Every dynamic application comprises data that is stored in the database. When the server receives the client request, it processes the request and fetches the data from the database which in turn is sent to the client. An application using a disk-based database can pose performance challenges in spite of using query optimization techniques or schema design enhancements.
To ensure the application to be scalable and to have low latency, the in-memory cache is used. The main purpose of cache is to reduce the time needed to access data. Storing the frequently accessed data in cache reduces the number of database operations.
Types of Database Caches
An integrated cache is a database built-in capability and is managed within the database(Example — Amazon Aurora). When there is a change in the data, the database automatically updates the cache. The downside of this type is the size allocated by the database to the cache and the cache data cannot be shared with other instances.
A local cache stores the frequently used data within the application. This makes data retrieval faster than other caching architectures as it removes network traffic in retrieving data.
The major challenge in the local cache is, data sharing becomes critical in distributed environments. For example, if the application uses multiple servers, coordinating the values across these servers becomes a major challenge, if each server owns its own cache. Also, when outages occur, the data in the local cache is lost.
A remote cache has separate instance(s) for storing the cached data in-memory on dedicated servers and are built on key/value stores, such as Redis and Memcached. This is ideal for distributed environments as they work as a connected cluster.
There are two common approaches that can be used while caching the database. They are cache-aside or lazy loading (a reactive approach) and write-through (a proactive approach). The approach should be selected based on the application objectives.
Cache-Aside (Lazy Loading) Approach
The cache-Aside approach updates the cache after the data is requested from the database. The data retrieval follows the below process
- When an application needs to fetch the data from the database, it first checks for the data in the cache.
- If the cache has the data, the cached data is returned to the application. This avoids the unnecessary request being made to the database.
- If cache misses the data, the database is queried for the data. Then the cache is populated with the data retrieved from the database and the data is returned to the caller.
- The cache contains only the data that the application requests. This keeps the cache size cost-effective.
- This approach has immediate performance gains.
- As the data is loaded into cache only when data is missed in the cache, there will be an overhead in the initial response time for the first request.
- The occurrence of stale data. As the cache is updated only when there is a cache-miss, the data in the cache becomes stale. This can be overcome using Write-through or Time To Live(TTL) strategies.
This is a proactive approach where the data is updated in the cache whenever the database is updated. The data retrieval happens as below.
- The backend process or the application updates the database
- The cache is updated immediately with the latest data.
- The data in the cache will never be stale, as the cache is updated every time the data is updated.

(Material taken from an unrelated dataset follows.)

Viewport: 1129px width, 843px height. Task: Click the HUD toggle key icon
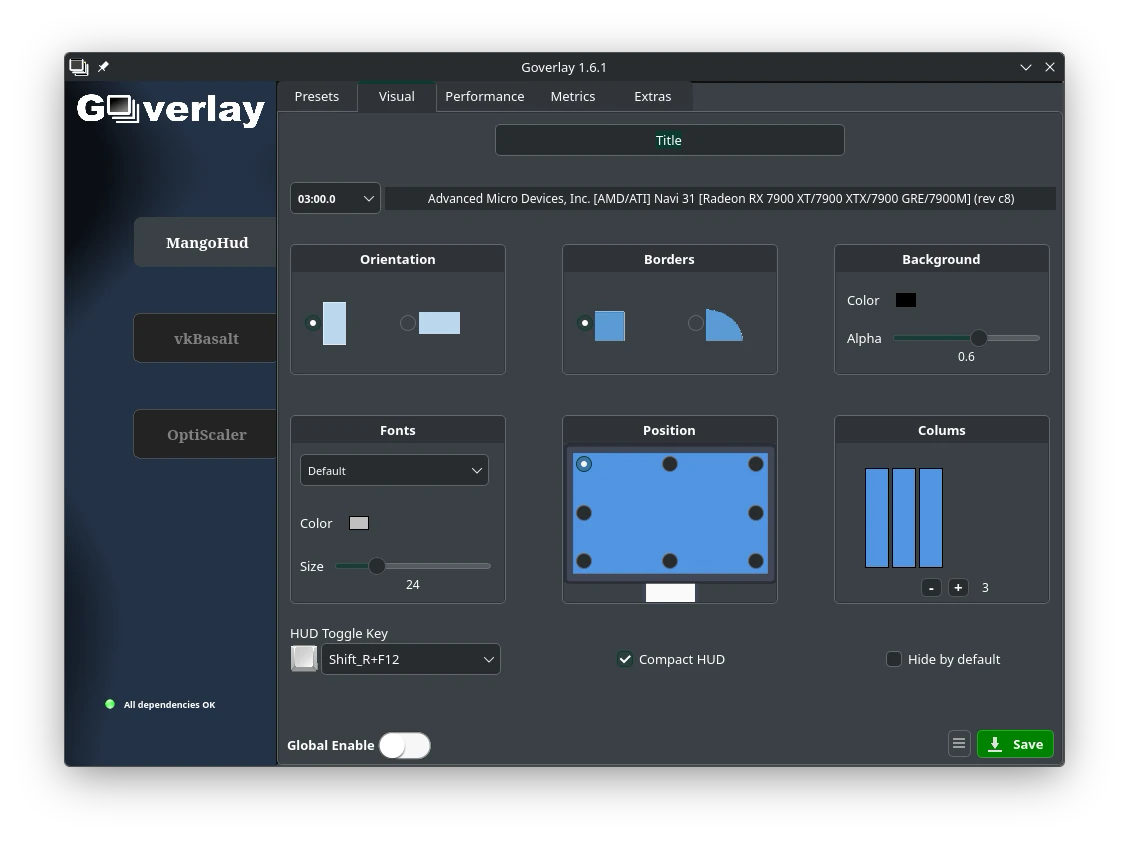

- The database read operations are minimized thus improving the performance.
- As all the data are updated in the cache, the infrequently requested data are also written into cache resulting in cache churn and making the cache larger and more expensive.
Time to Live (TTL)
To avoid stale data and to achieve optimum cache size, cache expiration or Time to Live can be set. TTL specifies the number of seconds/milliseconds until a particular key/value in the cache expires. When the application tries to access the expired value from the cache, the database is queried for the key and the cache is updated. This maintains the cache to be refreshed occasionally.
Adding some time jitter to the expiration time is important to reduce the possibility of database load when all the data expires. This will reduce the pressure on the database as well as lowers the CPU usage on the cache engine.
Before deciding the caching pattern, it is important to analyze the frequency of the underlying data update. It is also important to evaluate the risk of outdated data returned to the application. For example, the TTL can be set higher to static data as there is less risk of outdated data. But while caching the dynamic data, lower TTL has to be set to reduce the risk of outdated data. Applying appropriate TTL to the cached keys will give a huge performance boost.